In applying these statutes, we invoke two principles of statutory construction. Statutes in pari materia should be reconciled if possible, Colorado v. Beckman, 149 Colo. 54, 368 P.2d 793, and criminal statutes must be strictly construed in favor of the accused, Cokley v. People, 168 Colo. 280, 450 P.2d 1013.
We are faced with the dilemma created by the apparently irreconcilable provisions of the statute which, on the one hand, grant affirmative defenses of voluntary intoxication and impaired mental capacity for the purpose of negating specific intent, and, on the other hand, the provision of the second-degree murder statute which denies the affirmative defense of "diminished responsibility due to lack of mental capacity."
We construe section 18-3-103(2) to mean that diminished responsibility due to lack of mental capacity is not a defense, unless it precludes a defendant from entertaining the requisite specific intent to commit the crime of second-degree murder.
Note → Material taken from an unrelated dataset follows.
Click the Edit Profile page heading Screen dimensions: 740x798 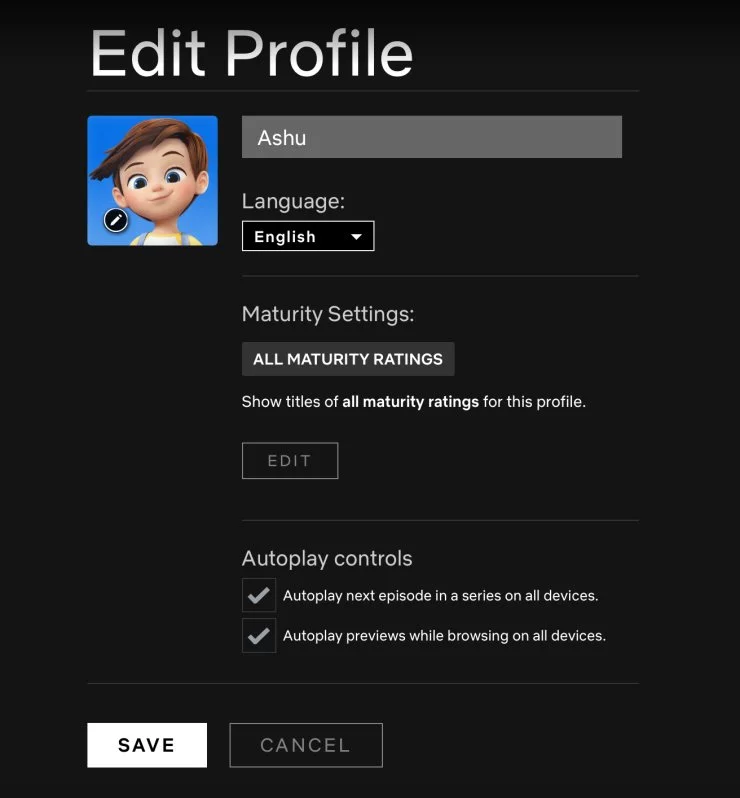point(251,53)
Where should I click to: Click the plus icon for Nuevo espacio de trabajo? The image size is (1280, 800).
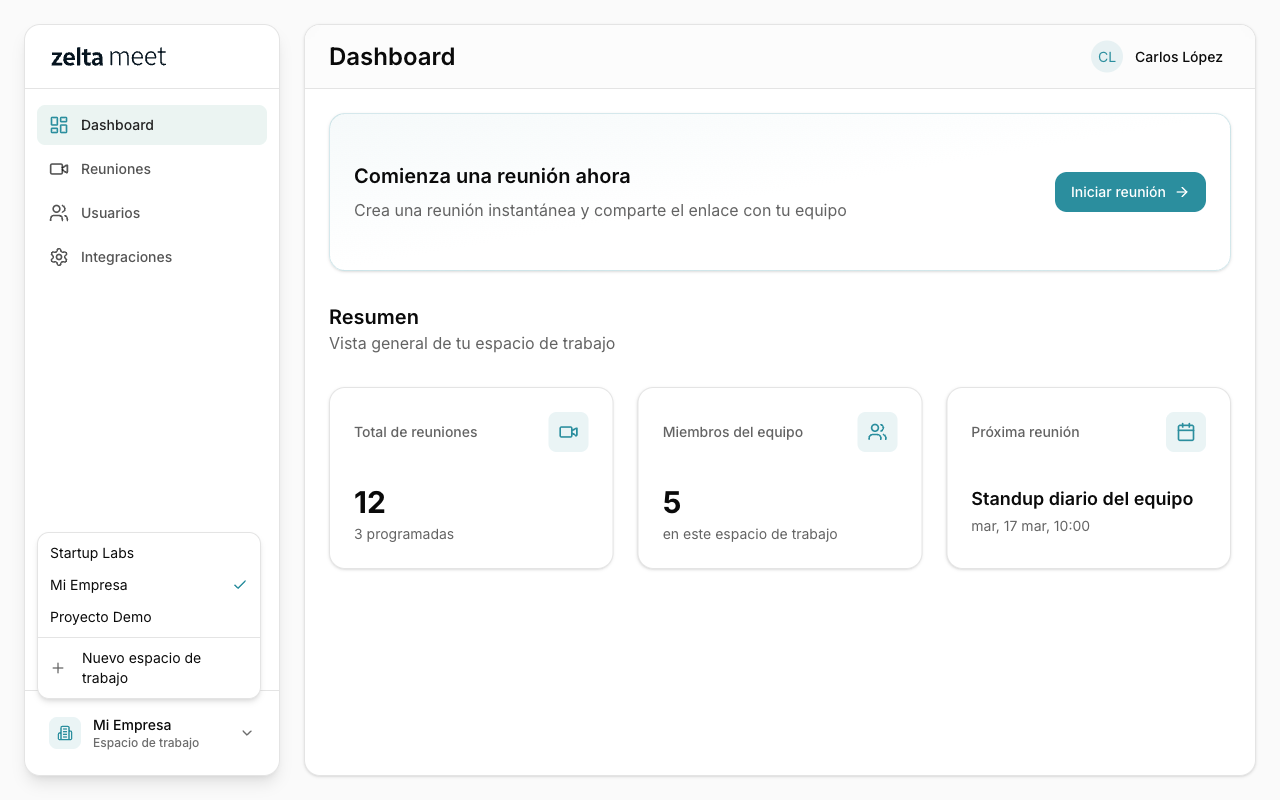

The absence of specific intent, like the absence of any other element of the crime, mandates an acquittal. And under section 18-1-804(1) a defendant's voluntary intoxication may be evidence of his inability to entertain the specific intent required for conviction of second-degree murder.
To hold otherwise would effectively relieve the People of the burden of proving every essential element of the charge beyond a reasonable doubt. As the Supreme Court of Pennsylvania observed in Commonwealth v. Graves, 461 Pa. 118, 334 A.2d 661:
More than an anomaly, such a holding would deprive defendant of his right, secured by the due process clause, to require proof beyond a reasonable doubt of every element of the crime charged. In re Winship, 397 U.S. 358, 90 S.Ct. 1068, 25 L.Ed. 2d 368. See People v. Kanan, 186 Colo. 255, 526 P.2d 1339.
We therefore hold that the district court committed reversible error in refusing to instruct the jury on defendant's affirmative defense of voluntary intoxication as allowed by section 18-1-804, C.R.S.1973. United States v. Swallow, 511 F.2d 514 (10th Cir. 1975); People v. Meller, 185 Colo. 389, 524 P.2d 1366.
The judgment is reversed and the cause remanded for a new trial.
KELLEY, GROVES and ERICKSON, JJ., concur.